■ **Text provided**:
-- Begin --

Classic molecular network, using color to represent PAs structural class, shape for the necine base, and fill color to indicate the PAs state (free base or N-oxide).
Dereplication of the PASL against the GNPS libraries
In the second validation step, the compounds of the PASL were dereplicated against all current GNPS libraries (January 2025). First, the.mgf files of the spectra in the PASL were downloaded and used as input for the GNPS library search (https://gnps.ucsd.edu/ProteoSAFe/index.jsp?params=%7B%22workflow%22:%22MOLECULAR-LIBRARYSEARCH-V2%22,%22library_on_server%22:%22d.speclibs;%22%7D). The MS cluster option was disabled, the precursor mass tolerance was set to 0.025 Da, and the fragment ion mass tolerance to 0.02 Da. The threshold for the annotation was a minimum modified cosine score of 0.6, with minimum 6 peaks matched. In total 54 PAs had a match with spectra from the GNPS libraries (29 different compounds) (https://gnps.ucsd.edu/ProteoSAFe/status.jsp?task=c90414aaf1524fdf9058350104604183). However, only 26 of the annotations were correct, the other 29 PAs were incorrectly annotated as their (stereo)isomers (Table 1). This means, that the PASL increases the number of PAs in the GNPS libraries by 350%.
Table 1.
PASL matched against existing GNPS libraries.

-- End --

■ **Dataset extract**:
-- Begin --

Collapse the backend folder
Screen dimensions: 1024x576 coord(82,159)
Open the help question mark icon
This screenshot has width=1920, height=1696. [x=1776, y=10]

-- End --

■ **Required actions**:
[a] Return the part of the dereplication text that begins at the words "Classic molecular network, using" and stops after the words "base or N-oxide).".
[b] Answer these questions from the dereplication text:
(i) What precursor mass tolerance was set for the library search?
(ii) What minimum modified cosine score was required for an annotation?
(iii) As of what month and year were the GNPS libraries searched?
Answer from the dereplication text alone.

■ **Exercise responses**:
[a]
Classic molecular network, using color to represent PAs structural class, shape for the necine base, and fill color to indicate the PAs state (free base or N-oxide).

[b]
(i) 0.025 Da
(ii) 0.6
(iii) January 2025